Jasmine Lawrence, the founder and CEO of multimillion-dollar beauty company Eden BodyWorks, has been a guest on The Oprah Winfrey Show and TEDx — and now the Berkeley Forum. At a Berkeley Forum event Monday, Lawrence spoke about her journey to entrepreneurship.

Lawrence began the talk with her story. At 11 years old, an attempt to straighten her hair ended in disaster when the product she used caused her hair to fall out. Lawrence said she decided to use natural ingredients available to her to create a product that would make her hair grow back faster and healthier. By age 15, she got her first business deal.

Lawrence told a room of students that entrepreneurs not only find the solutions to problems, but have the drive to pursue those solutions.

Lawrence said she wants to help students who are thinking of starting their own businesses to “make their own decisions.”

“I am always inspired by the questions that people ask, and figure out where this group is leaning, either in joining or starting their own company,” she said.

In addition to running her company, Lawrence is a technical program manager at Facebook. Students asked her about managing both careers. To Lawrence, beauty and technology go hand in hand. She said working with beauty has taught her empathy in the tech sector.

“Beauty and technology are the two industries that affect us most when we wake up every morning,” Lawrence said. “We check our phones, check the mirrors.”

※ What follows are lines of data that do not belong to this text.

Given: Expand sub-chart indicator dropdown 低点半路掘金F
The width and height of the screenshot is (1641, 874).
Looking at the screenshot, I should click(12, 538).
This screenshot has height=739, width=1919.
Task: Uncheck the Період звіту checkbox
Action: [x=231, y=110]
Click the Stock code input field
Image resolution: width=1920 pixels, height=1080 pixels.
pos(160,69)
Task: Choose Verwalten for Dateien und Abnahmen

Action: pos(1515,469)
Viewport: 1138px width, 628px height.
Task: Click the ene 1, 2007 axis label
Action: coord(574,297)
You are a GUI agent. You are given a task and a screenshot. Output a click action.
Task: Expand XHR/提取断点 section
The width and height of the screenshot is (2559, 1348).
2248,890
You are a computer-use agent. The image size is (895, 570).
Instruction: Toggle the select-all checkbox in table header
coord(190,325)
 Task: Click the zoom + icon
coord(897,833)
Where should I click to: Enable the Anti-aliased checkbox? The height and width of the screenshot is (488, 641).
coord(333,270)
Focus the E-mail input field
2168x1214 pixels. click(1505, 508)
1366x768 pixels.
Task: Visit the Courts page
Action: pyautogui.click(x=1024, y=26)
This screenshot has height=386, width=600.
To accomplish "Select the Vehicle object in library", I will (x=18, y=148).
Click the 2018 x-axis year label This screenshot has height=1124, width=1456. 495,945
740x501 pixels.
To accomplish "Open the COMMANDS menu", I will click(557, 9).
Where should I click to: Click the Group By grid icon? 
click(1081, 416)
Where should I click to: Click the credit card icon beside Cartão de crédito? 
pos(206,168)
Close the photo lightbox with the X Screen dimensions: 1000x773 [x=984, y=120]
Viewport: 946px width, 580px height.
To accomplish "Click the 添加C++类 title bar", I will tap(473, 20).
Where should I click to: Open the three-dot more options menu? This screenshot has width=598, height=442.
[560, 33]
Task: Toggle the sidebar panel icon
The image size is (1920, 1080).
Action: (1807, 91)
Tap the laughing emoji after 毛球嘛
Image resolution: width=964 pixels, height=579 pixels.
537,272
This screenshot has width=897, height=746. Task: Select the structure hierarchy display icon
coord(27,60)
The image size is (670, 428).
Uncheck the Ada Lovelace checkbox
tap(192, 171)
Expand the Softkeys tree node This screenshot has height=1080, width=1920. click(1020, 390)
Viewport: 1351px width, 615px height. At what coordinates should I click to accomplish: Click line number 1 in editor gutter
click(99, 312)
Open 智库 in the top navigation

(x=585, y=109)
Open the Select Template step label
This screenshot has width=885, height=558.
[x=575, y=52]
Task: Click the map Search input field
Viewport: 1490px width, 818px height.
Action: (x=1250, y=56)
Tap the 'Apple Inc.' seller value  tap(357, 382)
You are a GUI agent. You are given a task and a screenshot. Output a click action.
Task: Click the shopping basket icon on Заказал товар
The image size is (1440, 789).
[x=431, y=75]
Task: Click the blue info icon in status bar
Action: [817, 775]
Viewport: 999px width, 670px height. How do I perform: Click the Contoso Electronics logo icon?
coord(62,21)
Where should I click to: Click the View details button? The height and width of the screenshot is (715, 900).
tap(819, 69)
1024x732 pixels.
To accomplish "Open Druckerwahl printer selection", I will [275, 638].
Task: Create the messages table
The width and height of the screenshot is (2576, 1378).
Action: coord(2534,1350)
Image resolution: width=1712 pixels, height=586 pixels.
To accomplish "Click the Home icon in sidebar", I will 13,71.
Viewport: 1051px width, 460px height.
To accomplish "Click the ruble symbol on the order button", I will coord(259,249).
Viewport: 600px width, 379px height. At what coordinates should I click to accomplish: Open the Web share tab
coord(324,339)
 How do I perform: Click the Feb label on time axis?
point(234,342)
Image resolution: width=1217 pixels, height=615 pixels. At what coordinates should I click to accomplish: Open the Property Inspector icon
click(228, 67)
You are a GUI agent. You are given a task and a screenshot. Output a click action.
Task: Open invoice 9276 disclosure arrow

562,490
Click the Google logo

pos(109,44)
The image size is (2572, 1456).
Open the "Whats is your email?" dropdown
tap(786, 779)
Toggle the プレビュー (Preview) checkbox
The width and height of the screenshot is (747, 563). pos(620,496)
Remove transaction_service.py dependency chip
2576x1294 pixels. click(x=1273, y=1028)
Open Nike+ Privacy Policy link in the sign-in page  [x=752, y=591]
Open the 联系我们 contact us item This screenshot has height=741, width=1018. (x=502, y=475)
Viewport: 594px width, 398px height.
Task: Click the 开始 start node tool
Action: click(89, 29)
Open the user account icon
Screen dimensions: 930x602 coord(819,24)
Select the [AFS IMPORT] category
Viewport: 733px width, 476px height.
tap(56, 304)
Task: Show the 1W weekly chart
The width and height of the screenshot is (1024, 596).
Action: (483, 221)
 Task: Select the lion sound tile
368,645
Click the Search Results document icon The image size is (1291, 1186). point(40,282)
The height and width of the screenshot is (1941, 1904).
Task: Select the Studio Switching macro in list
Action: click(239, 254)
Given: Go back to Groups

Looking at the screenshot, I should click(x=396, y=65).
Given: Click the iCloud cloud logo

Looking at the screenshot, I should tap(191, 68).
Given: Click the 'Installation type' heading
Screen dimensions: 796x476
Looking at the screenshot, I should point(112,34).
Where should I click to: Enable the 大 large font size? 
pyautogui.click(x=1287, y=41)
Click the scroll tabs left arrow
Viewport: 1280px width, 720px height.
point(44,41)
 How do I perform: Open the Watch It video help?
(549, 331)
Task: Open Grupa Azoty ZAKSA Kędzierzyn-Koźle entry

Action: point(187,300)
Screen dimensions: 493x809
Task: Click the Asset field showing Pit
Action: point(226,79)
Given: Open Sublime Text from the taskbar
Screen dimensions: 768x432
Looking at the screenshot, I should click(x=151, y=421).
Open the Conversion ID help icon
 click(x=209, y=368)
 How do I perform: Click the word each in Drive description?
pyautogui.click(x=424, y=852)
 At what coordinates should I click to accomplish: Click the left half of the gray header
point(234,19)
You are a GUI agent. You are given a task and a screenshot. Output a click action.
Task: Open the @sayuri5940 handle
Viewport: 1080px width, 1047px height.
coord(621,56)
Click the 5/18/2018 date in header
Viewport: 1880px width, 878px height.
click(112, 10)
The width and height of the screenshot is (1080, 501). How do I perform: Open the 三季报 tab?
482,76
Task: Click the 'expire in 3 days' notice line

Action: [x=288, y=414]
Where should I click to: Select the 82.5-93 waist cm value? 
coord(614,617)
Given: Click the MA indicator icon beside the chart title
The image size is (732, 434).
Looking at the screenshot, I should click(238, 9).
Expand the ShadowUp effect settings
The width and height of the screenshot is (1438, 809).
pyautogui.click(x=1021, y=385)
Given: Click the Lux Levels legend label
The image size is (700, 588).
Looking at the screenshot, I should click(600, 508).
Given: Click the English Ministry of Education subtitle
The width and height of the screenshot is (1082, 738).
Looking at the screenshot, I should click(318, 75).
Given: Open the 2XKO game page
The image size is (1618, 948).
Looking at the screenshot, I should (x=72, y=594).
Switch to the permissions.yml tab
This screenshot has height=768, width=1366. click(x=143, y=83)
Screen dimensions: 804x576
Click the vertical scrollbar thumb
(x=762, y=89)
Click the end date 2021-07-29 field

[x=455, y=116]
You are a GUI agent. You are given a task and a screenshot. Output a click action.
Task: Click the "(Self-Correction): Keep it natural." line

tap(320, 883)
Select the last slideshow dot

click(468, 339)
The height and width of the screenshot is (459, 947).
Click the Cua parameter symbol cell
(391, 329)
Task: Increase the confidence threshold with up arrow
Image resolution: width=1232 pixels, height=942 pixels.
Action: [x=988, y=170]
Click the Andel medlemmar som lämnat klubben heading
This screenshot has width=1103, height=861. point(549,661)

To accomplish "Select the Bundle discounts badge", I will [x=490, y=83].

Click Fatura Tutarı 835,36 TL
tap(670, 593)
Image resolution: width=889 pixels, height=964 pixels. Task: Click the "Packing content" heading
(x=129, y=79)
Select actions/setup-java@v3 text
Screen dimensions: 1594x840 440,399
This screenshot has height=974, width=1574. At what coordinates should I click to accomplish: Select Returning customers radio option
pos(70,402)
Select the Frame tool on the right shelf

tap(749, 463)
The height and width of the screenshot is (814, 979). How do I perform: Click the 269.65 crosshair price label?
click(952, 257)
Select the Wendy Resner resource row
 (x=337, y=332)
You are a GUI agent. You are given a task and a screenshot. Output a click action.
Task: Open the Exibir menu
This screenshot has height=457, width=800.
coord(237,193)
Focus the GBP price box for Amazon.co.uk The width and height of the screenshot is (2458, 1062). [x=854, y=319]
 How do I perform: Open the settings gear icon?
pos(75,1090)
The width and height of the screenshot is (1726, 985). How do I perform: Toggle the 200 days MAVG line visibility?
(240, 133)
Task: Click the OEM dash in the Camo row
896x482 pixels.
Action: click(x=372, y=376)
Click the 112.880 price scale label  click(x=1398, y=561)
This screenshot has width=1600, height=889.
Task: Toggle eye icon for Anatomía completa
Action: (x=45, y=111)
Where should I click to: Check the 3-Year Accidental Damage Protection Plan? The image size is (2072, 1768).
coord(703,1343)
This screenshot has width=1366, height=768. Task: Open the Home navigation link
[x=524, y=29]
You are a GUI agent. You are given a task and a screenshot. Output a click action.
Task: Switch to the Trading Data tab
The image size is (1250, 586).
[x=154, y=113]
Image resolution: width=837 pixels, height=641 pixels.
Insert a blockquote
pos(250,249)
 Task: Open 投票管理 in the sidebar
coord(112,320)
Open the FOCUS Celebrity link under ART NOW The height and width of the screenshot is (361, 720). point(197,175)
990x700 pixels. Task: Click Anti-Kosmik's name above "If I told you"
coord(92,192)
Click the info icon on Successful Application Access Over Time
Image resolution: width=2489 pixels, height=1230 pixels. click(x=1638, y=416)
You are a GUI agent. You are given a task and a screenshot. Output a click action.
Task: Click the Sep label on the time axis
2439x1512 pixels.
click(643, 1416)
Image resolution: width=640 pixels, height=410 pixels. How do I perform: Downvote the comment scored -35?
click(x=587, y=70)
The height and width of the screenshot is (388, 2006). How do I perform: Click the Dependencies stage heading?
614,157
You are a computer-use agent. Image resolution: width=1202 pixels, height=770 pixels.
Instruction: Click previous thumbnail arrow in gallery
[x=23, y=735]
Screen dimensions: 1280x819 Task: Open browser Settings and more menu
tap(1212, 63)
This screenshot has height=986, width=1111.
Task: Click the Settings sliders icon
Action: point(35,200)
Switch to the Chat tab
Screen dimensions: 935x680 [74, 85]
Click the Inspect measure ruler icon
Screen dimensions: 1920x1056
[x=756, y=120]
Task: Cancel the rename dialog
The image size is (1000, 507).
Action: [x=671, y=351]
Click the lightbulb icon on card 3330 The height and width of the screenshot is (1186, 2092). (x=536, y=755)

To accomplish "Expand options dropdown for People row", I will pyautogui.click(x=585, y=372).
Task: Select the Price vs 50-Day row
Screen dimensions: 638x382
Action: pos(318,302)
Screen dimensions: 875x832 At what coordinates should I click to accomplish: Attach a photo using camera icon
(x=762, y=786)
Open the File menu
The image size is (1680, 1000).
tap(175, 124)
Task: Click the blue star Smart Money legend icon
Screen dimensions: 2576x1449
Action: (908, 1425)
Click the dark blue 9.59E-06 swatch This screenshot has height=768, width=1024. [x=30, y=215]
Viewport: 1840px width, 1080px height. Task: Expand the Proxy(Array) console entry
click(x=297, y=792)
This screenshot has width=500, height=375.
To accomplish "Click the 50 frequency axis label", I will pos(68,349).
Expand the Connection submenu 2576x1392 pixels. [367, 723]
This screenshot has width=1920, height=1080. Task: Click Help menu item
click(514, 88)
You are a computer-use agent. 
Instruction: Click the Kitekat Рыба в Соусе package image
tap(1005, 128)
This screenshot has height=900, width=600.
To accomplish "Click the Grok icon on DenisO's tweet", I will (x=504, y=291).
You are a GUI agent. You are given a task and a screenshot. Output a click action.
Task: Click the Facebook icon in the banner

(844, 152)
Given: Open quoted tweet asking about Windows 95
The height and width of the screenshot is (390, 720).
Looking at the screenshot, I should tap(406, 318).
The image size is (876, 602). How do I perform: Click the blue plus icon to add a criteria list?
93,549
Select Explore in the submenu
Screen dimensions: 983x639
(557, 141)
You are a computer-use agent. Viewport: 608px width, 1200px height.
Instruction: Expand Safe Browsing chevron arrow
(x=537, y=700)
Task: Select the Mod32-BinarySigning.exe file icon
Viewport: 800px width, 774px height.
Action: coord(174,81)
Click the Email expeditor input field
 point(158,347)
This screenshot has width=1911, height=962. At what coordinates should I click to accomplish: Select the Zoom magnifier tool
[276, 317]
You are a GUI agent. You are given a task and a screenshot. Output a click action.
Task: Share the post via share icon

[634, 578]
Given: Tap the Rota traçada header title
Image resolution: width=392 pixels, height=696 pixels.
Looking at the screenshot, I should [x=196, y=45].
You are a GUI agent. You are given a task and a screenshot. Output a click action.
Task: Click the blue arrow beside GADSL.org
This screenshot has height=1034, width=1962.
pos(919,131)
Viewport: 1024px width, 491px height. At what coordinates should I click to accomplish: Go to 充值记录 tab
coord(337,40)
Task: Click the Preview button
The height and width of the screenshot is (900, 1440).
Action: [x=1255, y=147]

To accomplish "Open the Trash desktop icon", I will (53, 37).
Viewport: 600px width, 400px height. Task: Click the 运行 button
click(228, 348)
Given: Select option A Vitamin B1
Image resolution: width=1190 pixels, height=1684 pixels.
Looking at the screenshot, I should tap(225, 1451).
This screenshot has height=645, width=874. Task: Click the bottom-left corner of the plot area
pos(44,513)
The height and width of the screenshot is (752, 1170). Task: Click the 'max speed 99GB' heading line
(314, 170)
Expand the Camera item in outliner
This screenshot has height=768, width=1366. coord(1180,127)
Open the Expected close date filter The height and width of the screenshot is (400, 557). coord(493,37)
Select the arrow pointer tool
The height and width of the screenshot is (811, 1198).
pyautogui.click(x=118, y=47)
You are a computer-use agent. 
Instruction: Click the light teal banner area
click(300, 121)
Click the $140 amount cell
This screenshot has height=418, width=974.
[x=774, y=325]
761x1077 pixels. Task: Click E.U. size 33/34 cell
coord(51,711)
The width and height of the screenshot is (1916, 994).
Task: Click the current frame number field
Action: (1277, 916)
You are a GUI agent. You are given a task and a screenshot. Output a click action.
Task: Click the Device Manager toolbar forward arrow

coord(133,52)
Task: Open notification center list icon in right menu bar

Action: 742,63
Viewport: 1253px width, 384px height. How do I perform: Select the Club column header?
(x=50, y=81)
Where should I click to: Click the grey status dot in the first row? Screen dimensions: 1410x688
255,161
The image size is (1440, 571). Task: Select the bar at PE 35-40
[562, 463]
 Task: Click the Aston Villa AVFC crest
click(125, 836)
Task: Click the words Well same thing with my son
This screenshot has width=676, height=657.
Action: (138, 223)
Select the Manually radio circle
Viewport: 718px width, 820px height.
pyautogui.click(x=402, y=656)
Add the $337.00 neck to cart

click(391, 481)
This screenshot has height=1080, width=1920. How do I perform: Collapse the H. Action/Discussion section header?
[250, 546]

When students asked about how social media could negatively impact self-image, Lawrence replied that although she knows “anything can be used for bad,” she plans to use social media for the better. She said she uses Facebook as a platform to diversify the “hair stories” of different women and to make these stories more relatable.

“My goal is to leverage anything that I can for the benefit of humanity,” she said.

During the event, students asked Lawrence for entrepreneurial advice, as well as how her unique experience as an underrepresented minority and a woman in the technology industry has shaped her career. Lawrence replied that she wishes there were more of an open dialogue in the technology sector about being a minority, adding that she was hired “to bring my personality to make the company better.”

Srividya Ramamoorthy, a graduate student at UC Berkeley’s School of Information, said the talk was “inspiring.” After working for Facebook and Uber, Ramamoorthy decided to pursue her interests and go to graduate school, despite being urged not to do so. She said Lawrence’s talk made her realize that “there is never a wrong time” to pursue a given career path.

“It shows that you can always dream bigger than you think you can, and you don’t need to put a ceiling over yourself,” Ramamoorthy said.